**Source document:**
Remembering
I need a lot of help with this—always have; it’s not just age, although I have gotten worse with time. I’ve been a bit absent-minded since I was a kid.
What I do depends on the type of thing I have to remember.
If it’s about a physical object, something I know I’m apt to lose track of, I’ll say aloud what I’m doing with it, preferably to someone else, and match an action to the word: “I am now putting the receipt in the zip compartment of my purse.” “I am now putting the vacuum cleaner bags on the top shelf in the hall closet.” Giving myself a visual aid reinforced with an announcement helps a lot.
For things I need to find only after a long interval (passport, replacement watch band), I leave myself reminders. First of all I try to put the thing in whatever spot I went to the last time I searched for it. Whatever I thought was logical once is probably what I’ll return to. Often when I look there I’ll find a note I don’t even remember writing: “Passport is in filing cabinet under P.” “Watch bands are in second drawer on the left.”
I also keep a file on my computer called ‘Locator’, and there I keep a list of miscellaneous things I’ve stored someplace.
If it’s for short term, I write little notes. I used to come home from work with Post-its stuck to my purse. Later I started sending myself e-mails. Once I told my husband, “The most important messages I get every day are the ones I send myself.” I also put reminders on my calendar: “Get allergy shot. Make mammogram appointment.”
When it comes to remembering information, I have to write it down. If I can’t see it in writing, it doesn’t stick. I could never do a conversational language course. I remember visually. I carry a notebook to doctors’ appointments and write everything down, beginning with what I told him by way of symptoms or results. I record stats like weight and blood pressure, what he diagnosed, and what he prescribed or advised. Sometimes we both consult my notes.

**Record set:**

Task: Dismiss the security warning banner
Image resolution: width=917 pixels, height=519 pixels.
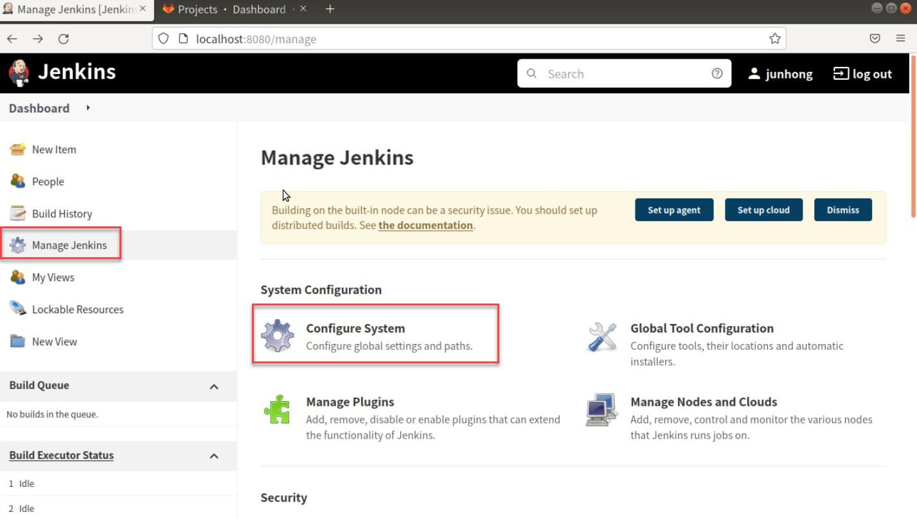Action: click(x=842, y=210)
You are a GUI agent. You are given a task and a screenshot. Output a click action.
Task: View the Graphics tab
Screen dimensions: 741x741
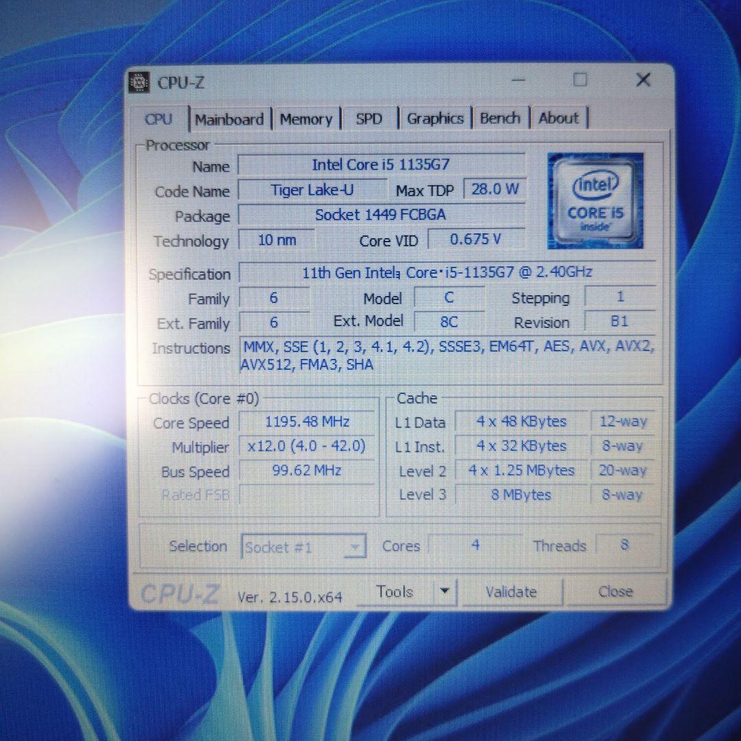pos(435,118)
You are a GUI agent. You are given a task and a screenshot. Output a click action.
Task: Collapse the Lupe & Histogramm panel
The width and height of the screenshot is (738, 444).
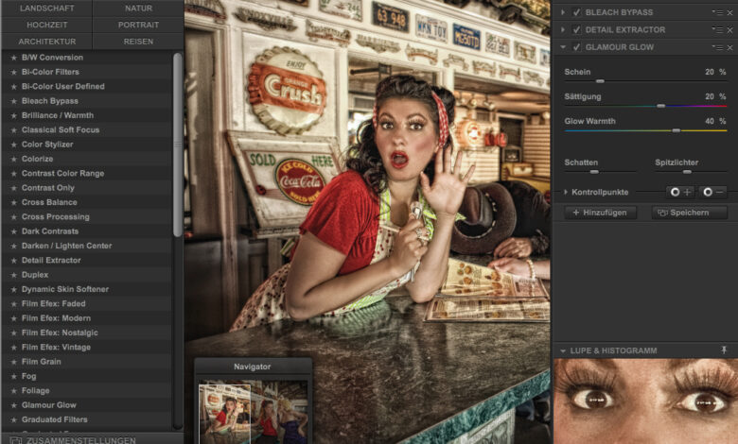pos(563,351)
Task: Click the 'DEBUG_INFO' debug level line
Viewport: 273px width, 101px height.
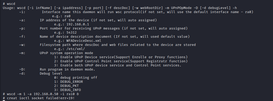Action: [67, 90]
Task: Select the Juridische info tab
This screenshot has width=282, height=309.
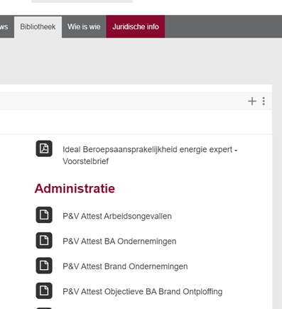Action: (136, 27)
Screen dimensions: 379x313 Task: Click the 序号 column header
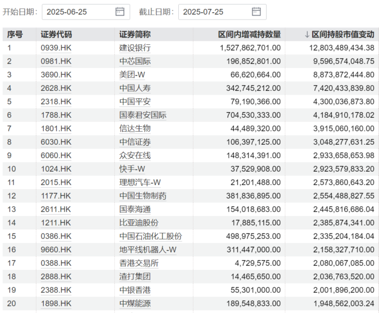coord(15,35)
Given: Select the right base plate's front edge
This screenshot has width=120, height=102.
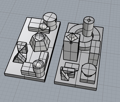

**Problem set:**
1) Answer these from the piece about remembering, one line each:
(a) What is the name of the computer file where the writer lists miscellaneous things stored someplace?
(b) What did the writer used to come home from work with stuck to the purse?
(c) What does the writer carry to doctors' appointments?
2) From the piece about remembering, transcribe word for word the part that opens with the words containing "What I do depends" and closes with "helps a lot.".

**Problem solutions:**
1)
(a) 'Locator'
(b) Post-its
(c) A notebook

2)
What I do depends on the type of thing I have to remember.
If it’s about a physical object, something I know I’m apt to lose track of, I’ll say aloud what I’m doing with it, preferably to someone else, and match an action to the word: “I am now putting the receipt in the zip compartment of my purse.” “I am now putting the vacuum cleaner bags on the top shelf in the hall closet.” Giving myself a visual aid reinforced with an announcement helps a lot.